TENT: Fully Test-Time Adaptation By Entropy Minimization

An attempted (partial) paper reproduction

deep learning
paper
Published

December 29, 2024

Once a model is deployed the feature (covariate) data distribution might shift from that seen during training. These shifts make models go out-of-distribution and worsen their predictions. This paper proposes a simple method to help models adapt to these shifts: minimize the entropy of your predictions.

That is, before making test-time predictions for a batch, you nudge (SGD) the model to predict peakier (less entropic) class distributions.

Why minimize entropy?

Firstly, because it is convenient. In contrast to other methods, you don’t need to modify the training procedure nor require test-time labels. Because labels are rarely available at test time, this makes TENT “fully test-time”.

Second, the authors argue that entropy is related to both error and shifts:

“Entropy is related to error, as more confident predictions are all-in-all more correct (Figure 1). Entropy is related to shifts due to corruption, as more corruption results in more entropy, with a strong rank correlation to the loss for image classification as the level of corruption increases (Figure 2).”

To reproduce Figures 1 & 2 we train a ResNet on CIFAR-10 and evaluate its predictions on corrupted versions of the test set to simulate test-time shifts.

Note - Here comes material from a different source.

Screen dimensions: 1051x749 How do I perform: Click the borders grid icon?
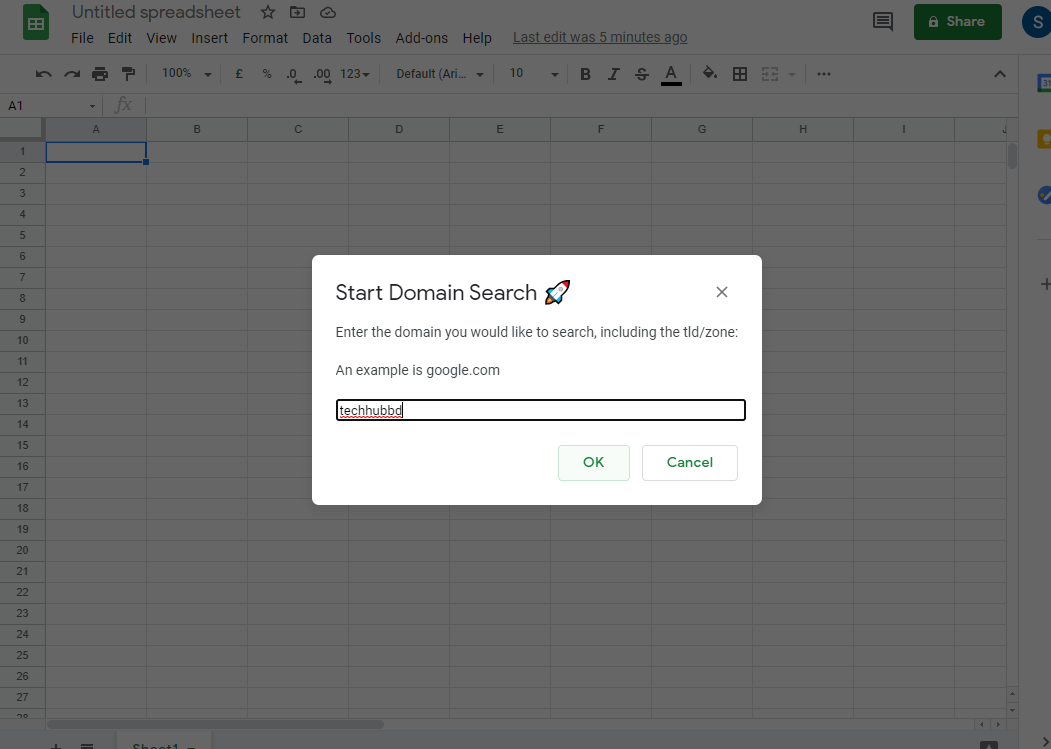[740, 74]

(Note: while the authors also show results for CIFAR-100 and ImageNet, we’ll only deal with this small dataset and model for convenience.)

Datasets
corruption_types = [
    'gaussian_noise', 'shot_noise', 'impulse_noise', 'defocus_blur', 'glass_blur', 'motion_blur', 'zoom_blur',
    'snow', 'frost', 'fog', 'brightness', 'contrast', 'elastic_transform', 'pixelate', 'jpeg_compression'
]

# train_set = datasets.CIFAR10('../data', download = True, train = True,  transform = transforms.ToTensor())
test_set =  datasets.CIFAR10('../data', download = True, train = False, transform = transforms.ToTensor())
n_classes = len(test_set.classes)

def get_test_set(corr_type = 'brightness', data_path = 'data', severity = 5):
    assert 1 <= severity <= 5
    if corr_type in corruption_types:
        X_test, y_test = load_cifar10c(10_000, severity, data_path, False, [corr_type])
        return TensorDataset(X_test, y_test)
    return test_set

def get_cifar10_model(model_path = 'models/cifar10_pretrained'):
    try:
        return torch.load(model_path)
    except:
        m = load_model('Standard', 'models', 'cifar10', ThreatModel.corruptions)
        torch.save(m, model_path)
        return torch.load(model_path)


get_model = lambda: load_model('Standard', 'models', 'cifar10', ThreatModel.corruptions)
model = get_model()

4 of 15 corruption types included in CIFAR-10-C, shown at the highest severity (5/5) level
Reproduce Figs 1 & 2
model = get_model()

c, e, l = [], [], []
corruptions, severities = [], []

for corr, severity in itertools.product([None] + corruption_types, range(1, 6)): # 'gaussian_noise', 'gaussian_blur', 'jpeg_compression', 'snow'

    if corr is None and severity > 1: continue
    corrupted_test_set = get_test_set(corr_type = corr, severity = severity)
   
    test = DataLoader(corrupted_test_set, batch_size = 128, shuffle = False)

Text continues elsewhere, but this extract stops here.